++++ Input for this task ++++
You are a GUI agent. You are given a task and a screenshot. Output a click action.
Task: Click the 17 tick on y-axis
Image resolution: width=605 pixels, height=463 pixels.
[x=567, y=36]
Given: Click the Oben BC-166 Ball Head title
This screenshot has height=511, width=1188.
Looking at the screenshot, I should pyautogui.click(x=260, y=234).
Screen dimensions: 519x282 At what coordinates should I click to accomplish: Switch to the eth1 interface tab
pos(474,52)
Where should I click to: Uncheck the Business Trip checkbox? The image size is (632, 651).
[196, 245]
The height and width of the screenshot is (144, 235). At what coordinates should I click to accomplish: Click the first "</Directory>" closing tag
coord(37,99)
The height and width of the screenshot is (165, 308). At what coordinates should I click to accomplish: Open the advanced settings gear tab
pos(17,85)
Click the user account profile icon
++++
++++ Input for this task ++++
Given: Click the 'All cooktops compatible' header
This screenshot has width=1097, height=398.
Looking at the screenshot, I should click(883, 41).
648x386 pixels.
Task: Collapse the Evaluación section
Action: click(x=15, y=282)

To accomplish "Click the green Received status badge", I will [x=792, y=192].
++++
**What is needed**
Reproduce the lines above, beginning at the line with "This screenshot has height=511, width=1188." and stopping after the line with "Click the user account profile icon", exactly as they are.

**Answer space**
This screenshot has height=511, width=1188.
Looking at the screenshot, I should pyautogui.click(x=260, y=234).
Screen dimensions: 519x282 At what coordinates should I click to accomplish: Switch to the eth1 interface tab
pos(474,52)
Where should I click to: Uncheck the Business Trip checkbox? The image size is (632, 651).
[196, 245]
The height and width of the screenshot is (144, 235). At what coordinates should I click to accomplish: Click the first "</Directory>" closing tag
coord(37,99)
The height and width of the screenshot is (165, 308). At what coordinates should I click to accomplish: Open the advanced settings gear tab
pos(17,85)
Click the user account profile icon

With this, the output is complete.